Na edição anterior, trouxemos a lume um tema fascinante, muito importante, essencialmente prejudicial à saúde, devendo ser entendido e combatido amplamente por todos os que se interessam em vivenciar um ótimo estilo de vida. Realmente, os radicais livres, fora dos limites normais, são responsáveis, em virtude de morte excessiva das células do corpo, por um desequilíbrio denominado de estresse oxidativo, fator causal de muitas condições fisiopatológicas, como a doença de Parkinson, o mal de Alzheimer, as mutações genéticas, o câncer, a síndrome de fadiga crônica, os distúrbios cardíacos e vasculares, aterosclerose, insuficiência cardíaca, ataque cardíaco e doenças inflamatórias, assim como o envelhecimento precoce.

O que fazer, então, para evitar o excesso de radicais livres em nosso organismo? Importante a prática regular e não excessiva de exercícios físicos (os atletas e praticantes de atividade física de alta intensidade necessitam de acompanhamento para maior ingestão de alguns nutrientes específicos); evitar o tabagismo, o alcoolismo, a poluição ambiental (principalmente a contaminação que produzem os combustíveis emitidos por automóveis); fazer consumo moderado de açúcar e a ingestão de refeições menores e mais frequentes, ressaltando que não podem faltar, na alimentação, os agentes antioxidantes, principalmente as vitaminas A, C e E, o licopeno, a curcumina, as antocianinas e as catequinas.
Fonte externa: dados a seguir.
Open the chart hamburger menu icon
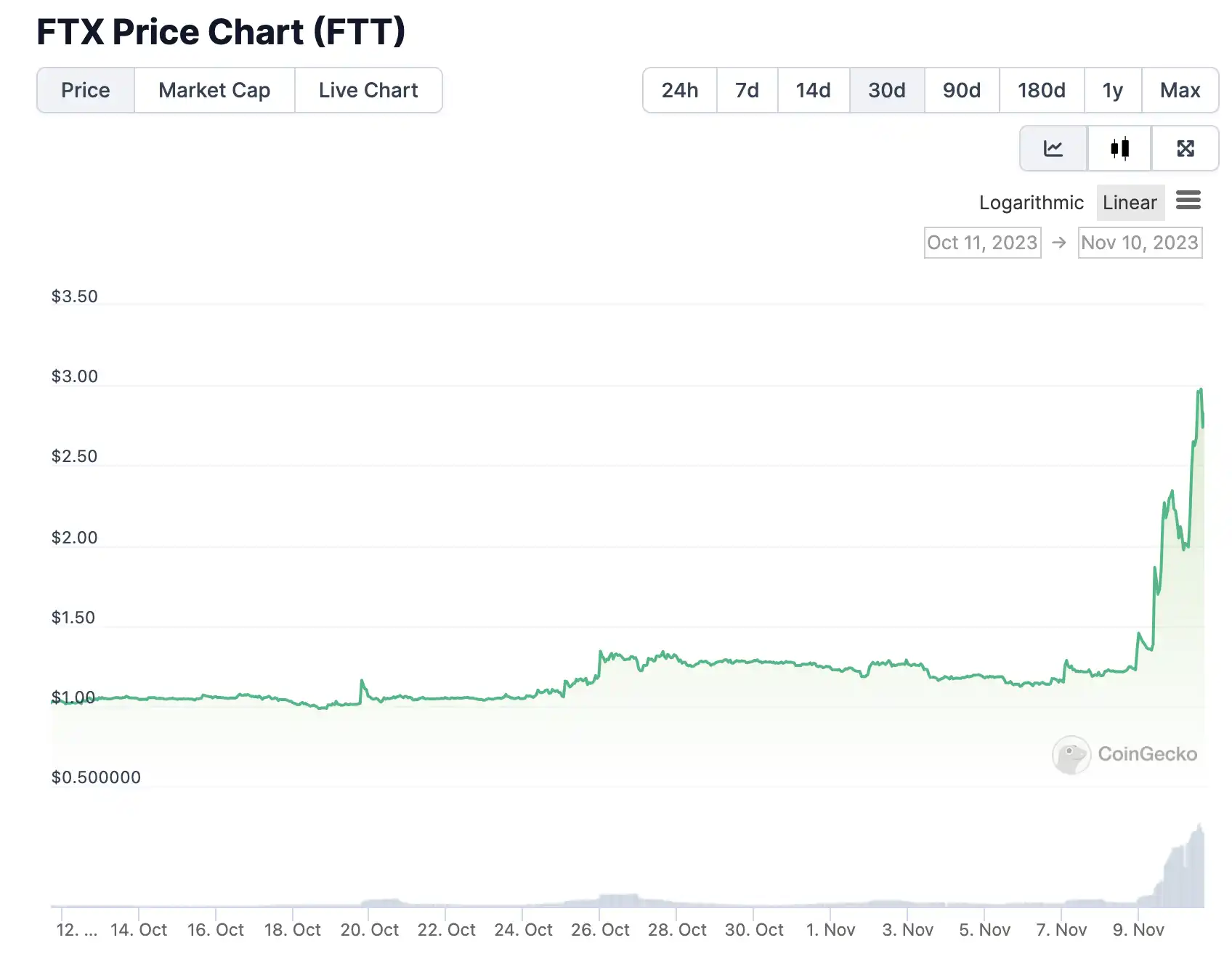Viewport: 1232px width, 959px height. point(1188,201)
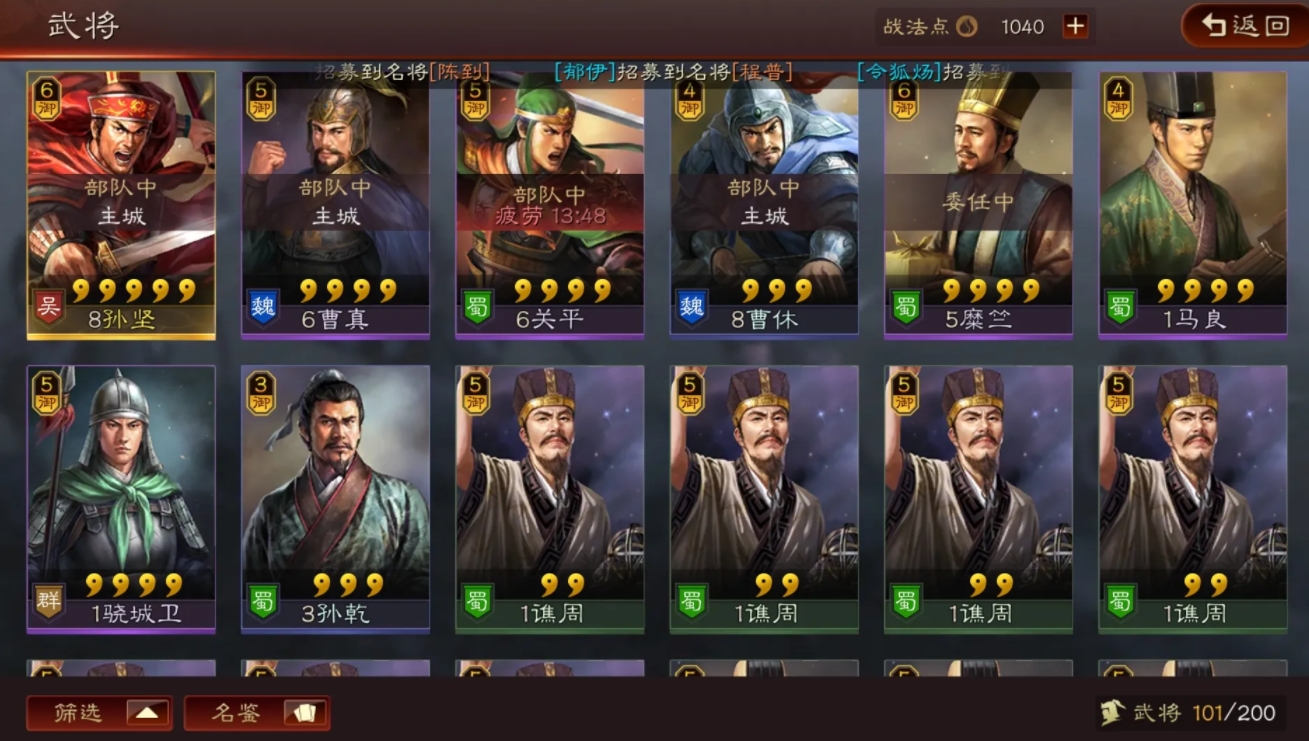Screen dimensions: 1309x741
Task: Click the cost 6 badge on 孙坚's card
Action: [47, 99]

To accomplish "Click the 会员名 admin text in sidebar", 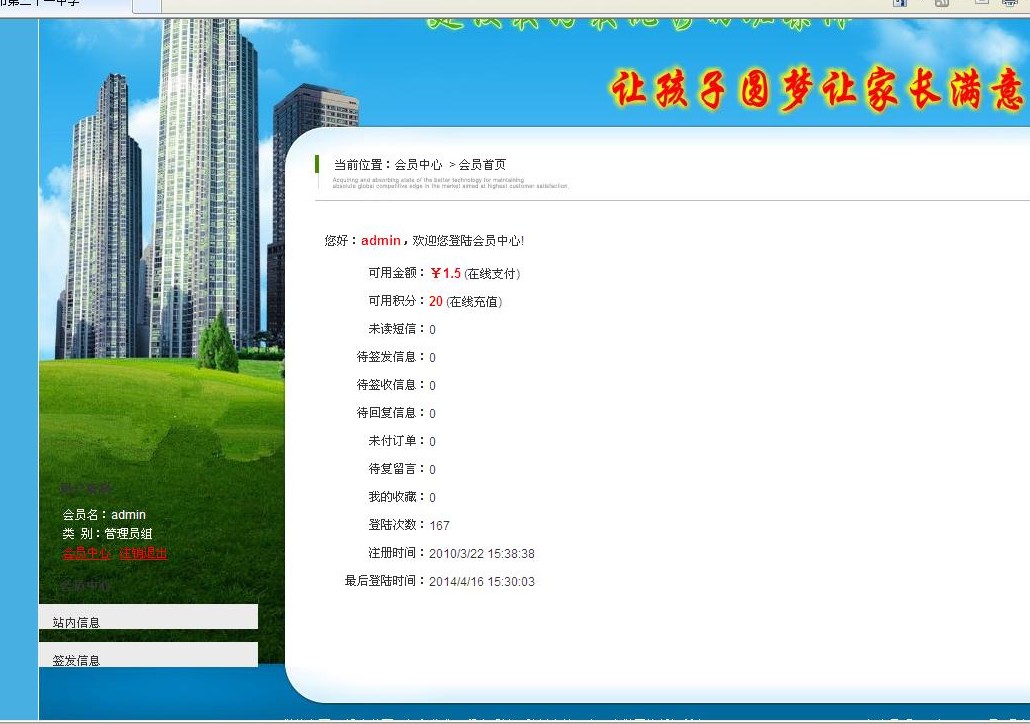I will (x=104, y=515).
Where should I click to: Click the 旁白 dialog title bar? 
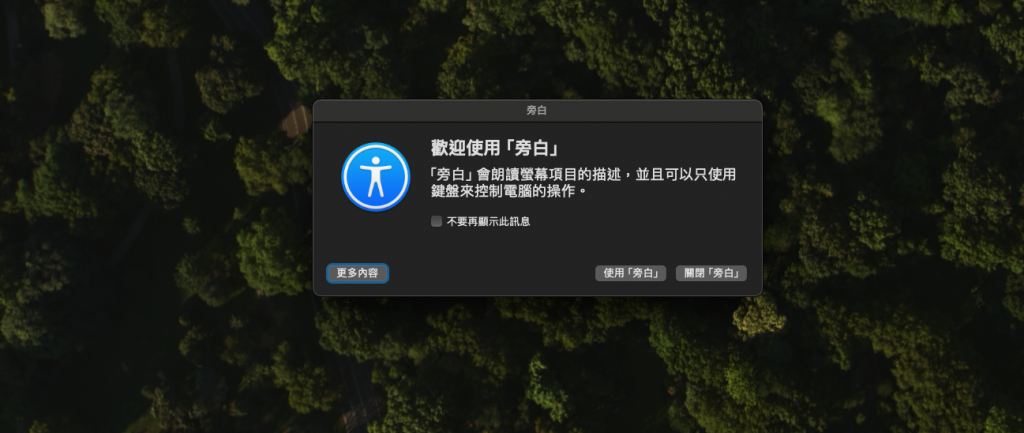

Quanto à vitamina C, digno de registro enfatizar que sua fonte principal são as frutas, como kiwi, laranja, caju, limão, acerola, tangerina, abacaxi, morango, melancia, goiaba, uva, manga, mamão, amora e cupuaçu. Também o tomate, a abóbora moranga, a couve-flor, a couve, os brócolis, bem como o pimentão verde, o pimentão vermelho, o espinafre e o repolho.

Importante consumir as frutas naturalmente, nunca em forma de sucos. Estudos americanos e ingleses mostram que o consumo de sucos de frutas colabora com o desenvolvimento de diabetes tipo 2. Outros estudos revelam que a ingestão de suco e bebidas açucaradas está envolvido com obesidade e baixa estatura em crianças e obesidade em adultos, além de doenças cardiovasculares.

A grande vilã do suco de frutas é a frutose, absorvida rapidamente, quando a fruta é espremida, destruindo as fibras que são úteis, retardando a assimilação do açúcar, porquanto propicia uma absorção mais paulatina da frutose. As fibras também aumentam a velocidade do trânsito do bolo alimentar e promovem a sensação de saciedade, o que diminui acentuadamente a ingestão de maior quantidade de comida. Portanto, deve-se evitar o consumo de sucos de frutas, como igualmente as bebidas doces, principalmente os refrigerantes.